Provided material
----
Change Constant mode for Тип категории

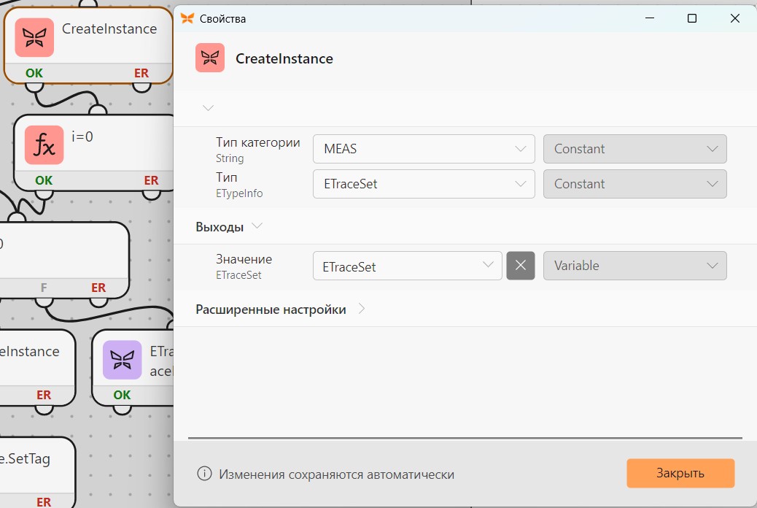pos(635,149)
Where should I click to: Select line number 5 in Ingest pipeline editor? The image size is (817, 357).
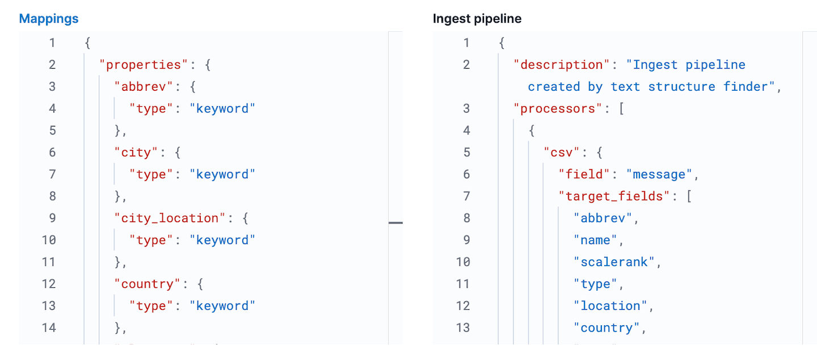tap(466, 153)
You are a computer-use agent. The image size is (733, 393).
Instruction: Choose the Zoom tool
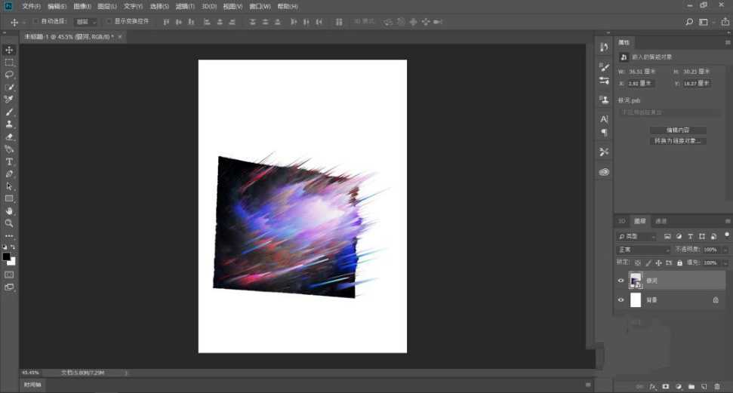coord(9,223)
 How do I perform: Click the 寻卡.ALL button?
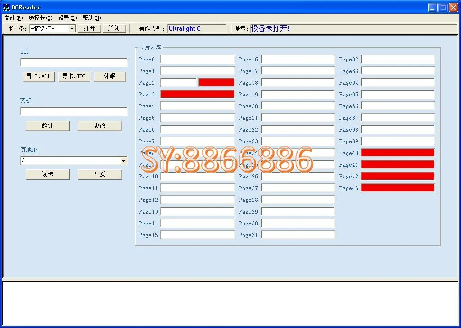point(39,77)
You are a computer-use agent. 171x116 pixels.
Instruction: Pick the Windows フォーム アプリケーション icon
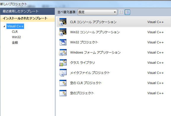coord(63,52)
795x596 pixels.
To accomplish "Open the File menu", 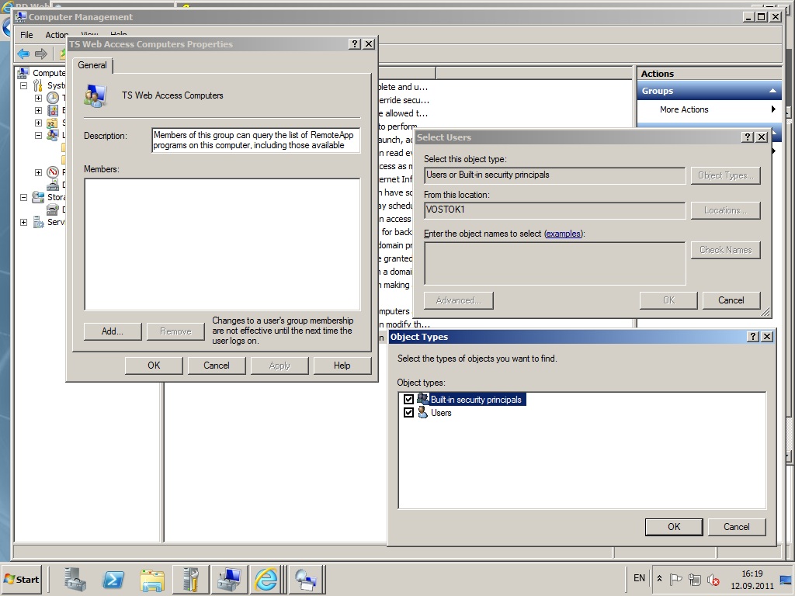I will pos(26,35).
----
Say how many lines above include "pixels", please, and nothing else.

Final answer
2